Ce régime est à l'évidence contraire aux principes de liberté d'établissement et de liberté de prestations de services posés par le traité instituant la Communauté européenne.

* Le principe de la liberté d'établissement implique le libre accès au sein de la Communauté européenne des personnes physiques ressortissant d'un Etat membre et des sociétés constituées conformément à la législation d'un Etat membre aux activités non salariées sur le territoire d'un autre Etat membre.

Il suppose l'assimilation des ressortissants des autres Etats membres aux nationaux et l'interdiction de toute discrimination fondée sur la nationalité, ce qui signifie que le ressortissant communautaire ou l'entreprise est assimilé purement et simplement aux nationaux : ils bénéficient donc du droit de s'installer sur le territoire d'un autre Etat membre pour y exercer une activité indépendante dans les mêmes conditions que les nationaux. En contrepartie, ils sont soumis à toutes les dispositions législatives ou réglementaires effectivement appliquées par le pays d'établissement à ses propres nationaux.

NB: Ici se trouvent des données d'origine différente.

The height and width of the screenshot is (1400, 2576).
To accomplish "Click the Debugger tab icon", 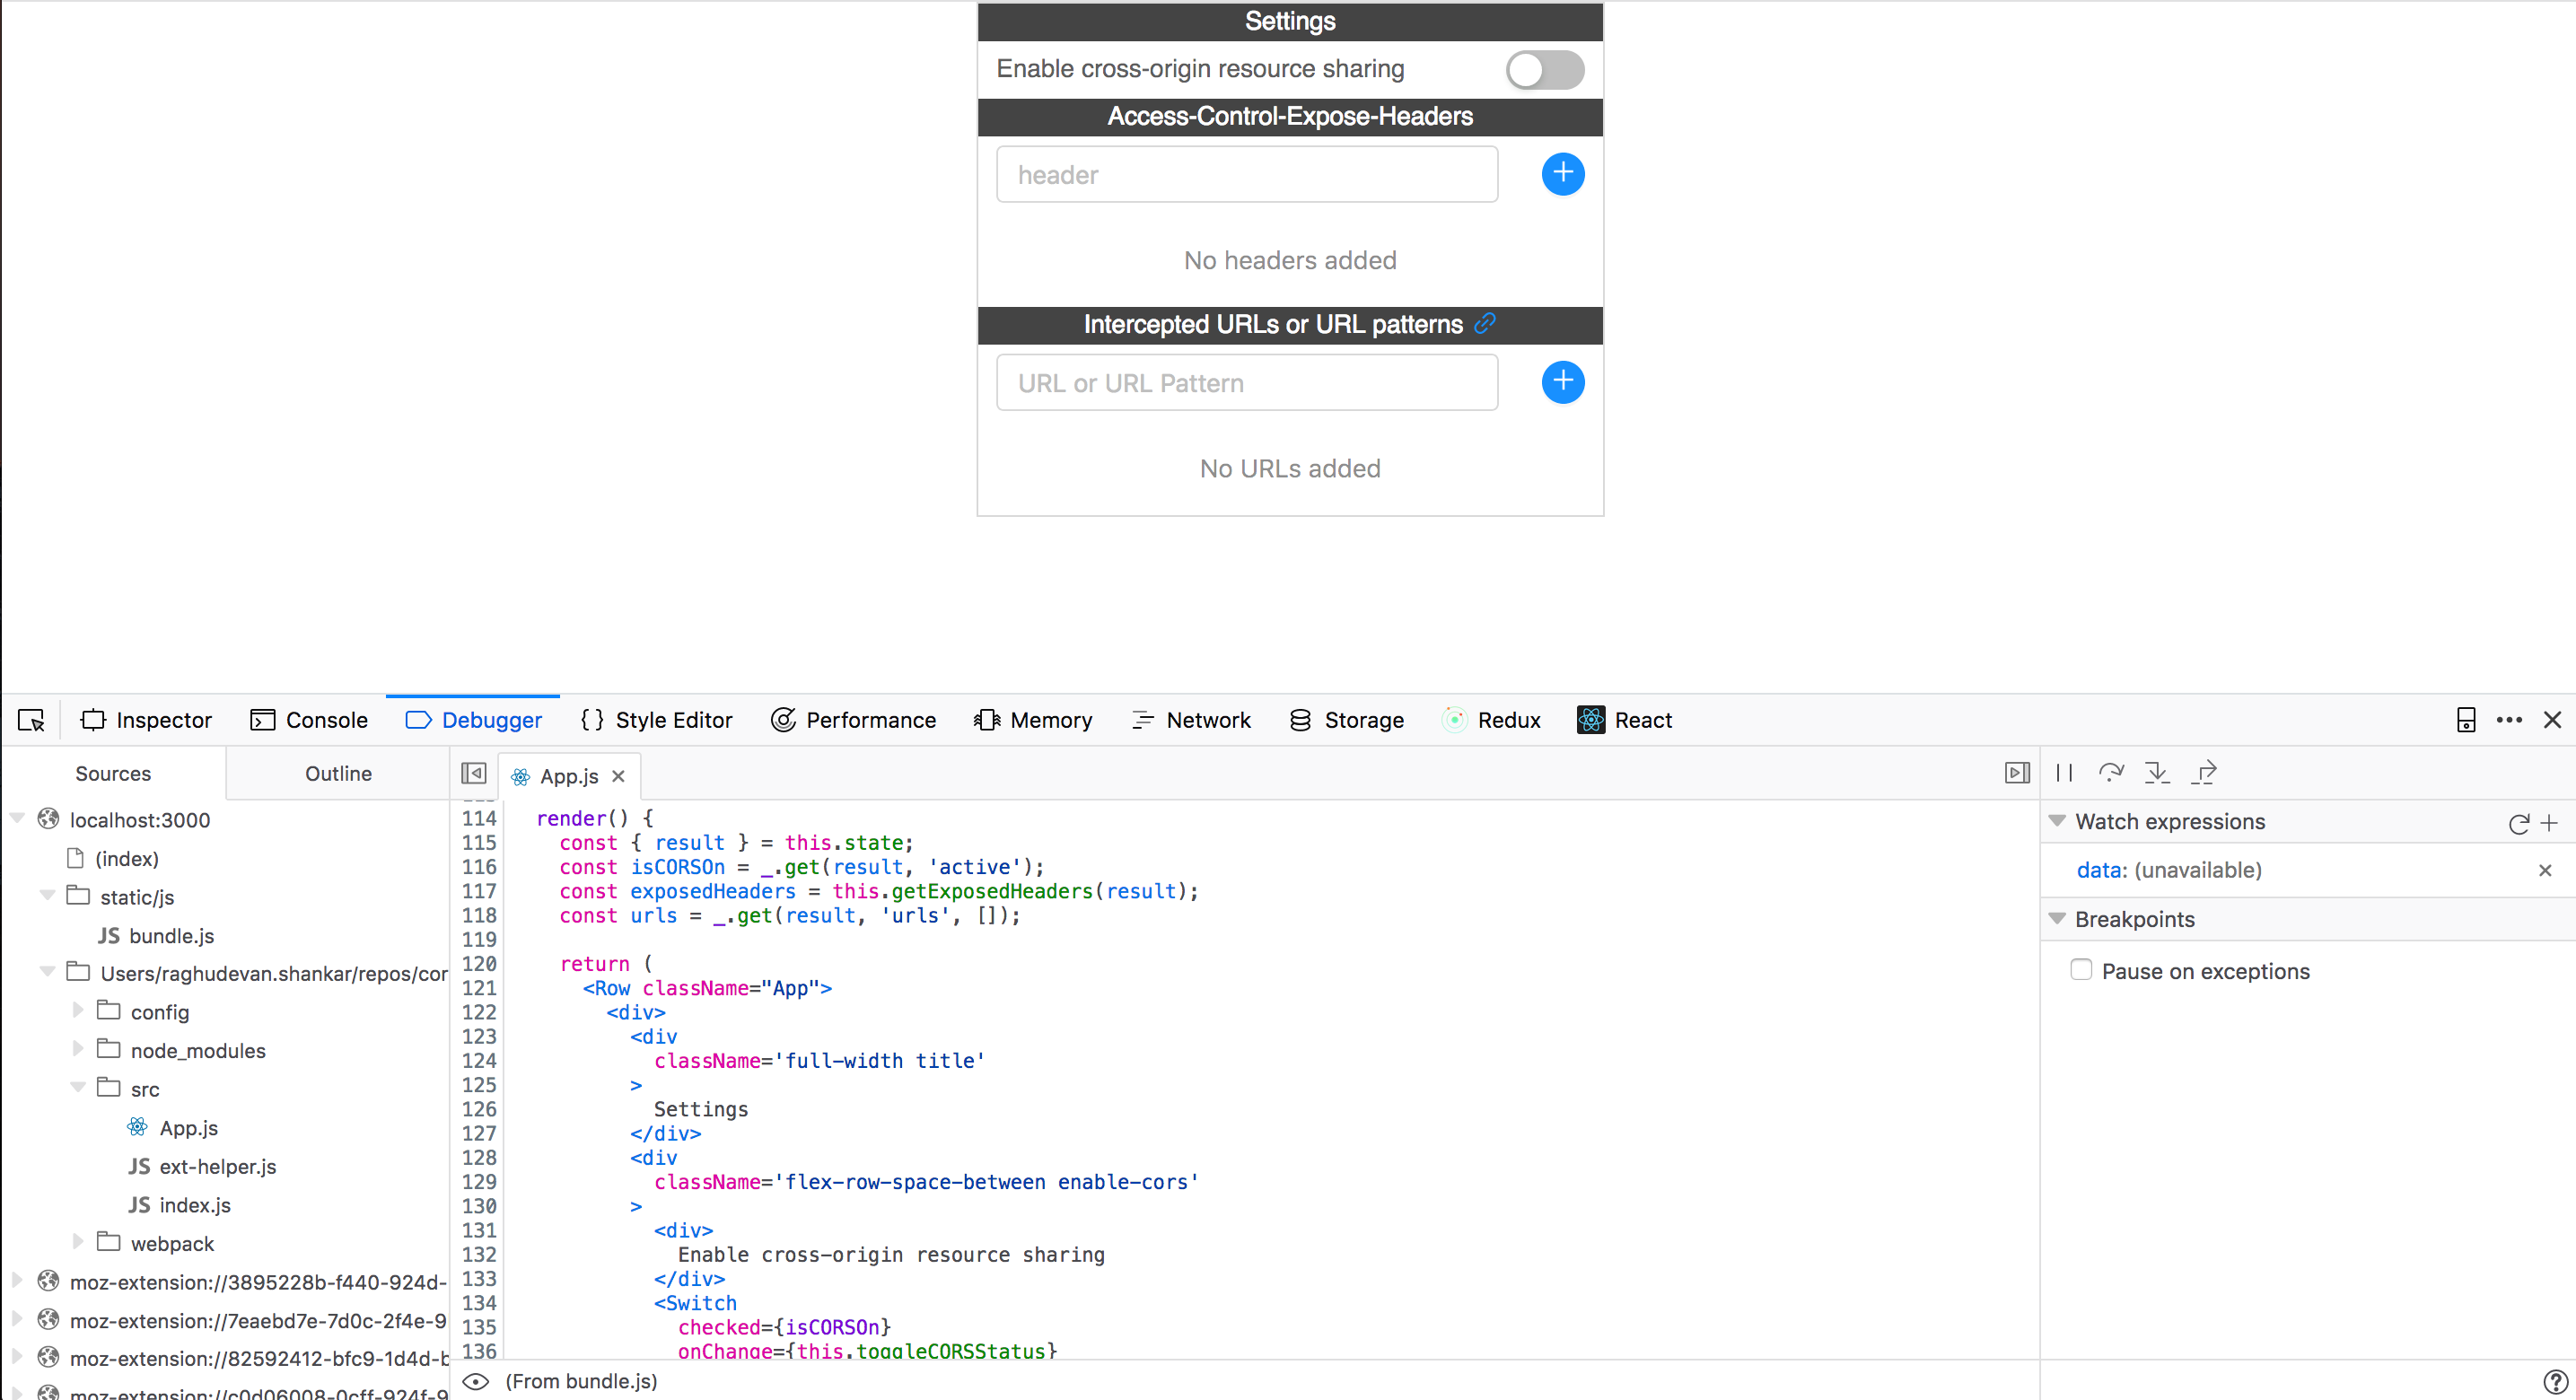I will pyautogui.click(x=417, y=721).
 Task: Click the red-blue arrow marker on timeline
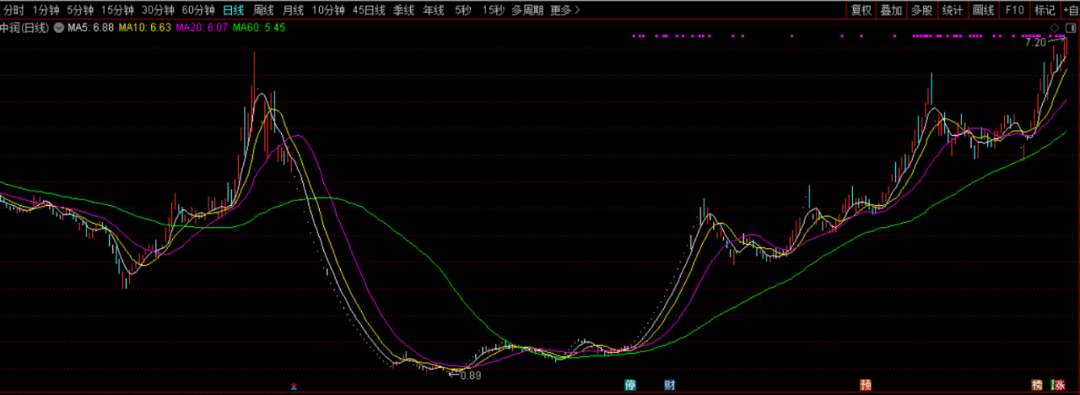point(294,385)
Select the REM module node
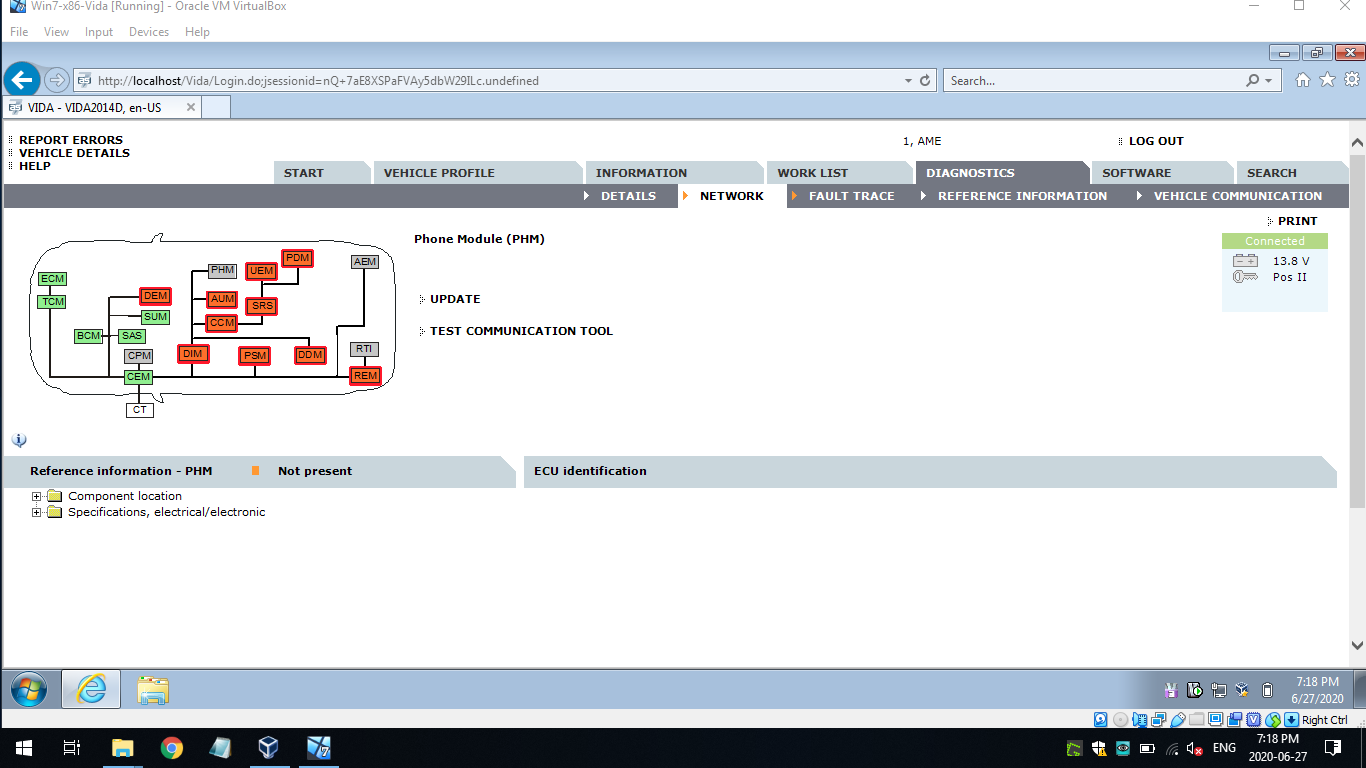 point(365,376)
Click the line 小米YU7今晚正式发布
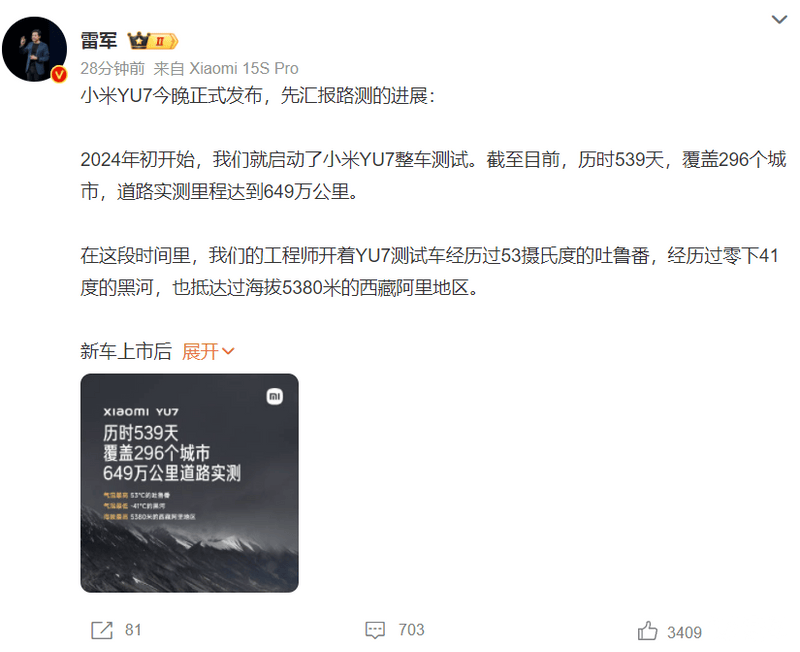 click(x=258, y=96)
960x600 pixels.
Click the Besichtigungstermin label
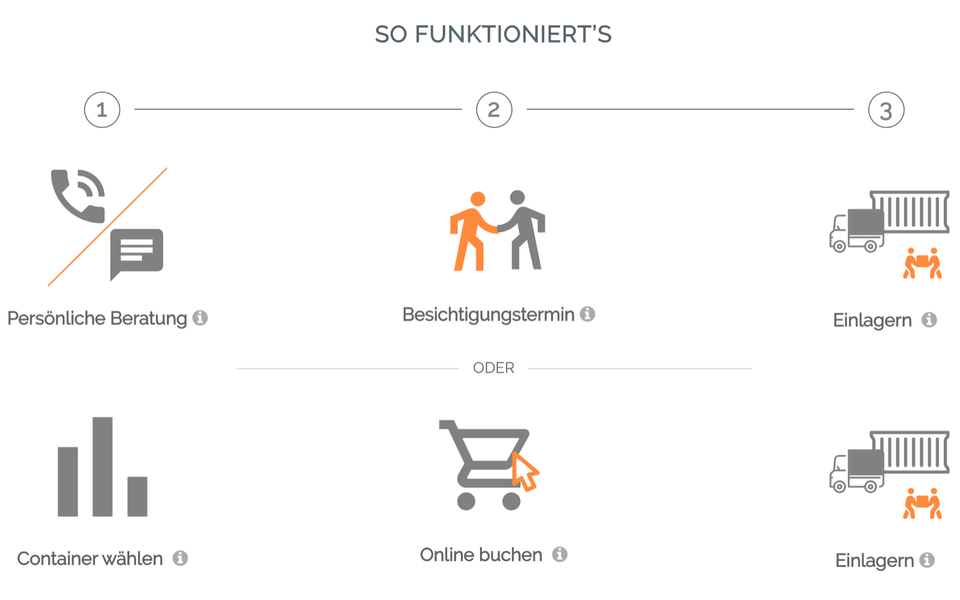(x=488, y=315)
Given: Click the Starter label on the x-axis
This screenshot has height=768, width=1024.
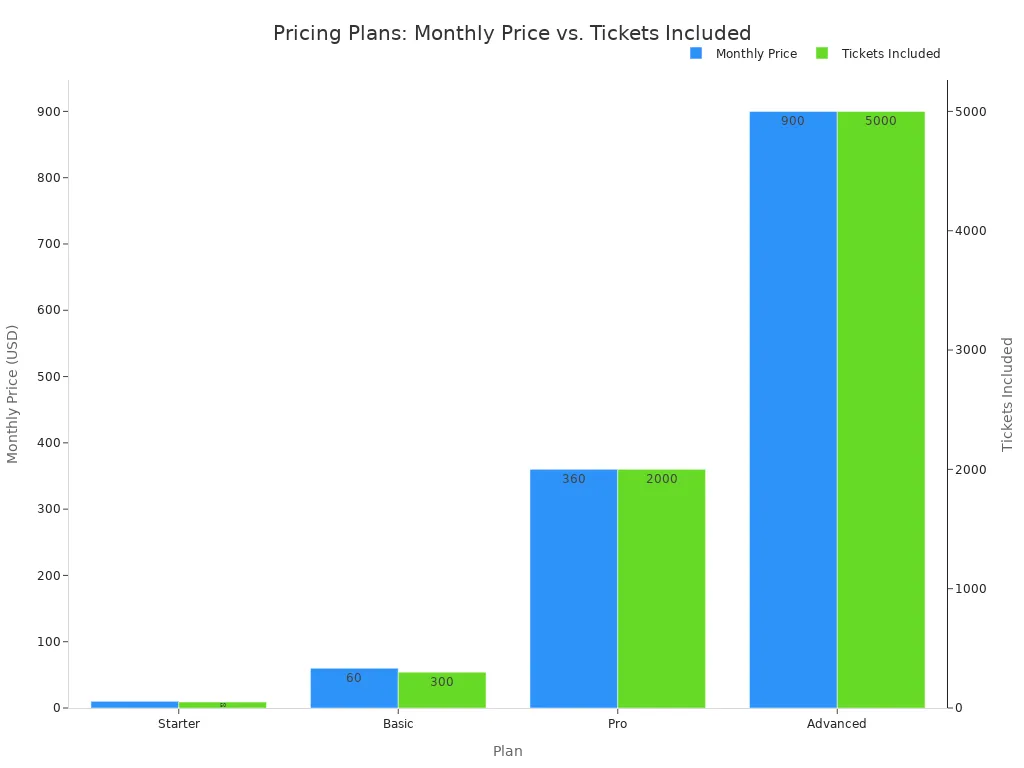Looking at the screenshot, I should (x=179, y=724).
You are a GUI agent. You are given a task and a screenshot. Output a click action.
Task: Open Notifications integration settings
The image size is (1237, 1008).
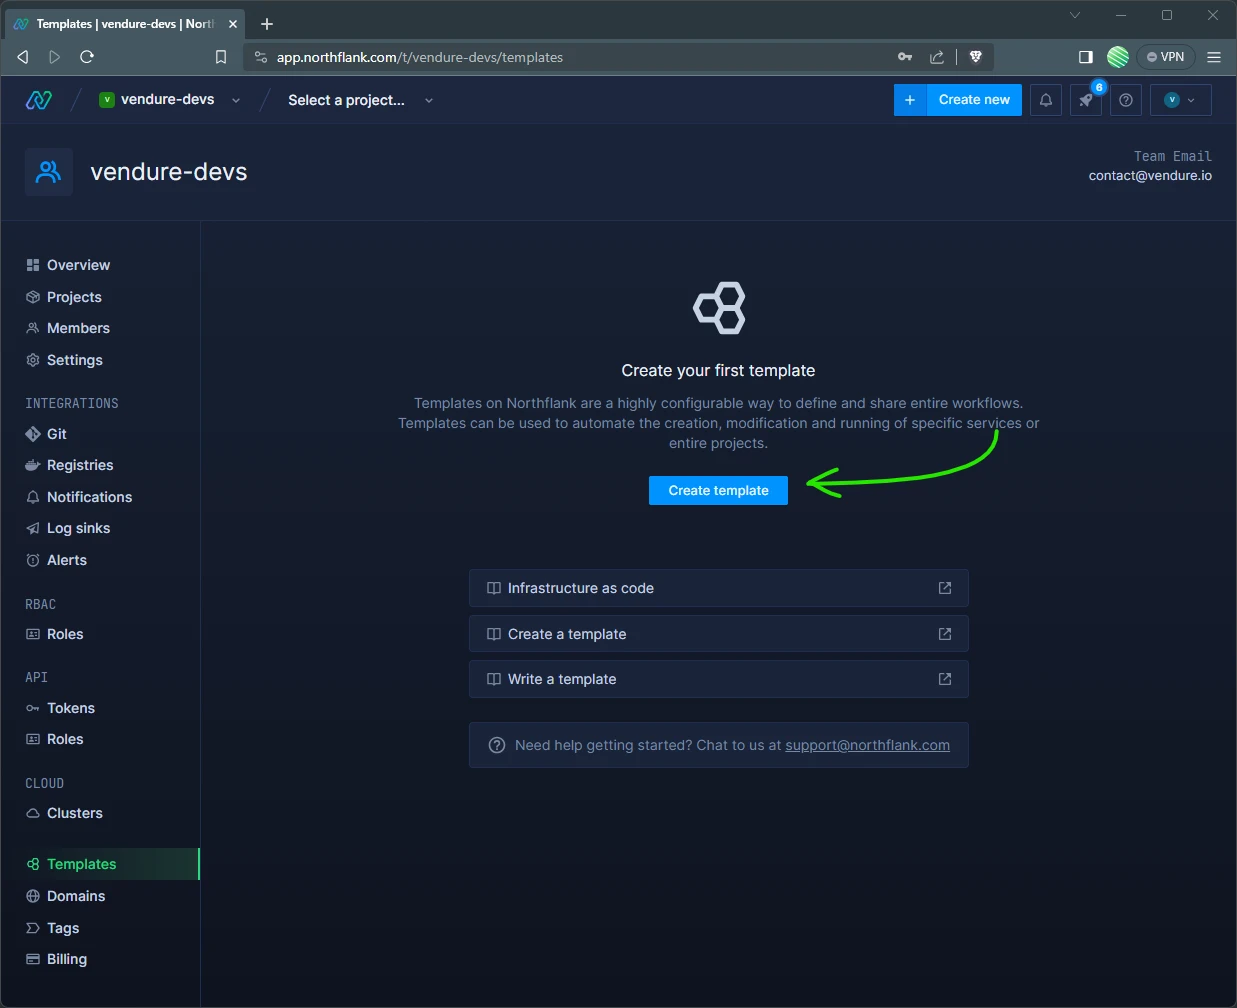point(89,497)
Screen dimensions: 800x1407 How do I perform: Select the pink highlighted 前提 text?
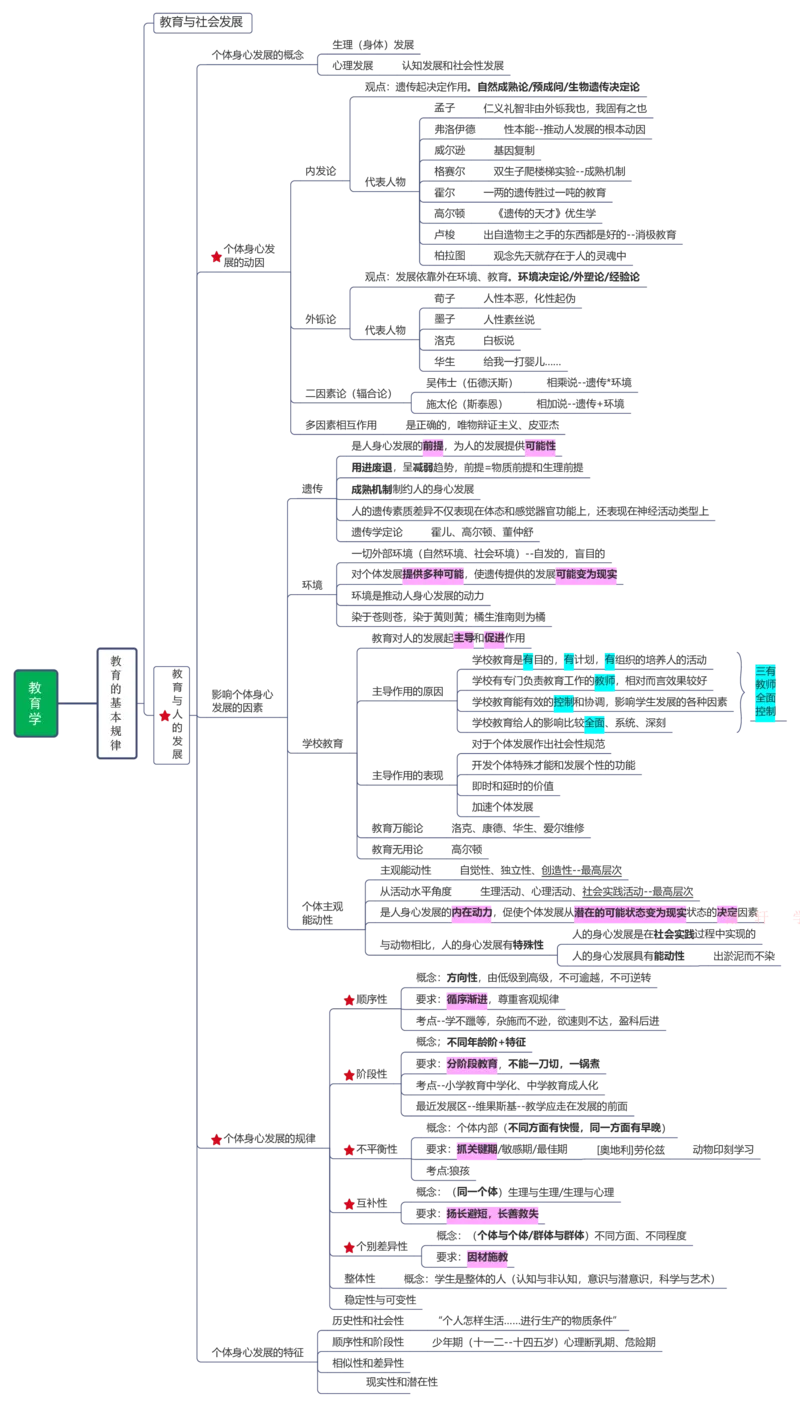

S'agissant d'une profession dont l'exercice est soumis à autorisation, à l'image de l'activité d'agent artistique, le principe de libre établissement impose que les ressortissants des Etats membres puissent obtenir la licence dans les mêmes conditions que les nationaux, et donc qu'aucune des conditions de délivrance de la licence ne constitue une discrimination en raison de la nationalité.

L'article L. 762-9 du code du travail est donc manifestement contraire au traité, dans la mesure où il établit une discrimination au détriment des ressortissants communautaires, discrimination qui leur interdit en réalité de s'établir sur le territoire national et donc d'exercer leur activité dans les mêmes conditions qu'un professionnel français puisqu'il n'envisage pas même la possibilité qu'ils puissent obtenir une licence.

* La prestation de services vise, à la différence de l'établissement, l'exercice à titre occasionnel d'une activité professionnelle. Comme pour l'établissement, le principe de la libre prestation de services suppose, d'une part, l'interdiction de toute discrimination fondée sur la nationalité, et, d'autre part, que le prestataire établi dans un Etat membre puisse exercer son activité dans les autres Etats membres dans les mêmes conditions que les nationaux.

A cet égard, l'incompatibilité entre le traité et le statut des agents artistiques ne fait également pas de doute compte tenu du caractère discriminatoire de l'article L. 762-9 du code du travail.